The module consists of the following components:

  1. Dex: Federated OpenID Connect provider that supports static users and integration with external authentication providers such as SAML, GitLab, or GitHub.

    It consists of the following containers:

    • dex: Main container implementing Dex functions.
    • kube-rbac-proxy: Sidecar container with an authorization proxy based on Kubernetes RBAC that provides secure access to provider metrics.

  2. Dex-authenticator: Middleware service used to authenticate requests to applications through the DKP cluster authentication service.

    When the Ingress controller is configured accordingly (using the NGINX auth_request module), requests are first forwarded to dex-authenticator for authentication.

    It consists of the following containers:

    • dex-authenticator: Main container of the service.
    • redis: Sidecar container with a Redis database used for temporary storage of ID tokens and fast access to them (since the database resides in memory).
    • self-signed-generator: Init container that generates a self-signed certificate when the pod starts.

Module interactions

The module interacts with the following components:

  1. External authentication providers.
  2. Kube-apiserver: Authorization of requests to retrieve metrics.

The following external components interact with the module:

  1. Ingress controller: Forwards authentication requests to dex-authenticator for DKP platform services and user applications.

  2. User applications: Can authenticate directly with dex (without dex-authenticator) if an OAuth2 client is configured in Dex for the application. For more details about configuring a Dex client, refer to the user-authn module documentation.

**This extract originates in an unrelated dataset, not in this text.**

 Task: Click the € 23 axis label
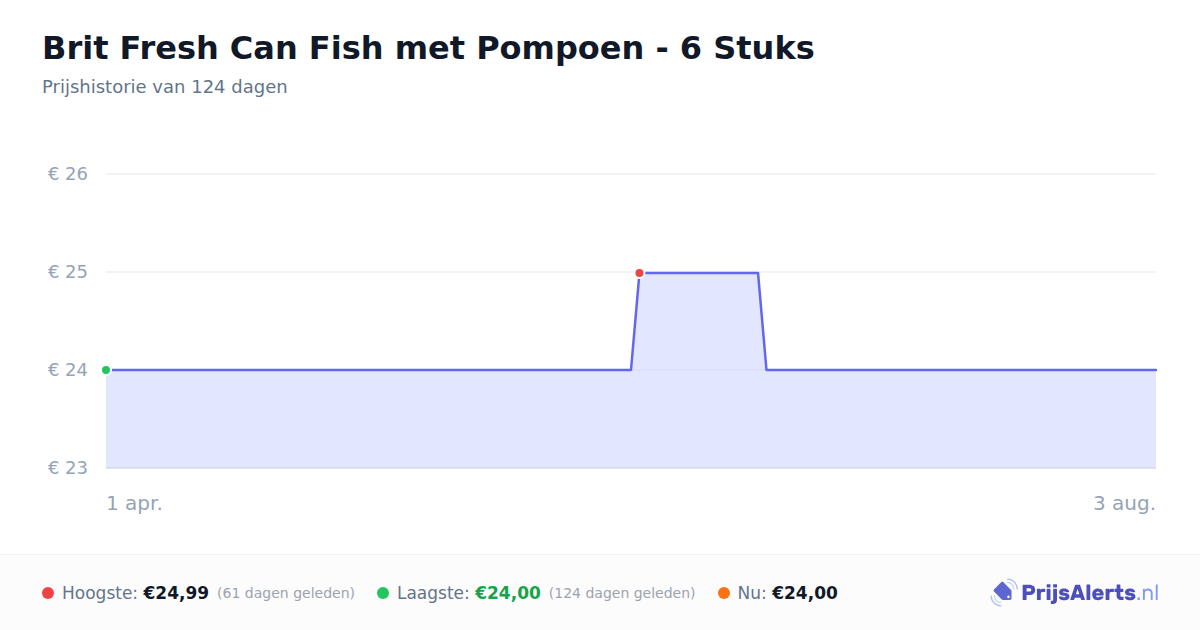68,468
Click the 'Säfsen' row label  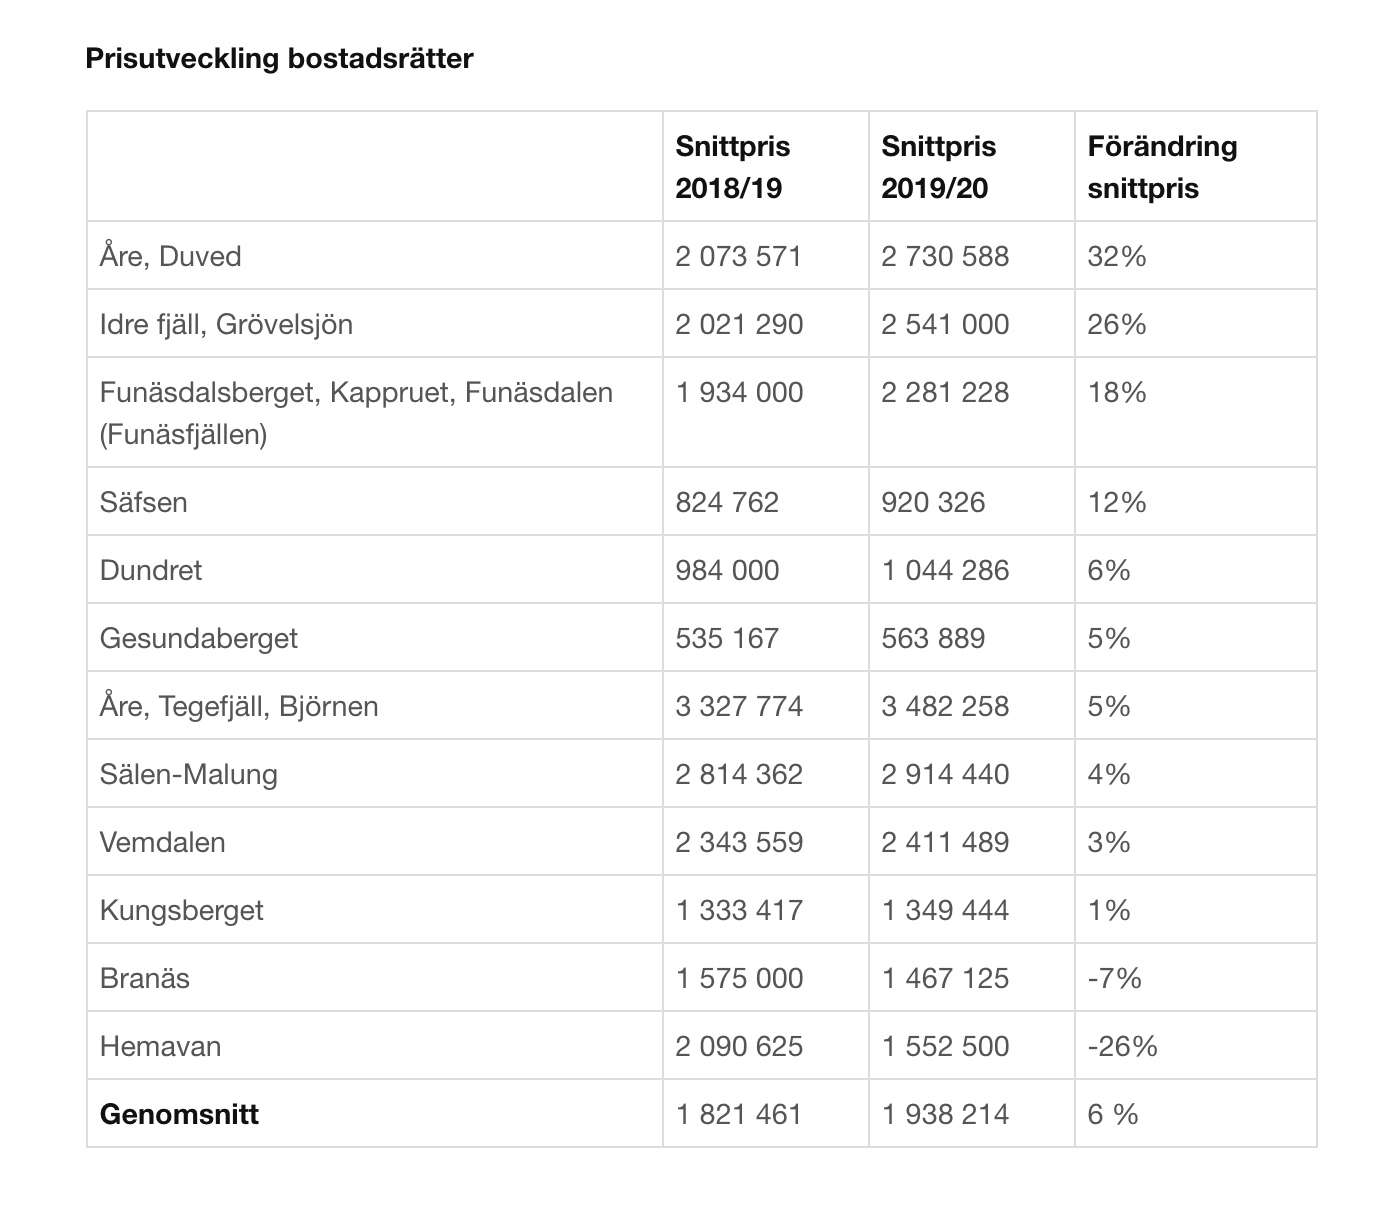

  3. Kube-apiserver: Queries dex when processing Kubernetes API requests made using a kubeconfig file:

    • When starting, kube-apiserver requests the OIDC provider configuration endpoint (Dex in this case) to obtain the issuer and the parameters required to validate tokens via the JWKS endpoint.
    • When receiving a request with an ID token, kube-apiserver verifies its signature using the keys obtained from the JWKS endpoint.

    More details about connecting to the Kubernetes API using a generated kubeconfig can be found in the corresponding documentation page.

  4. Prometheus-main: Collects metrics from the dex provider.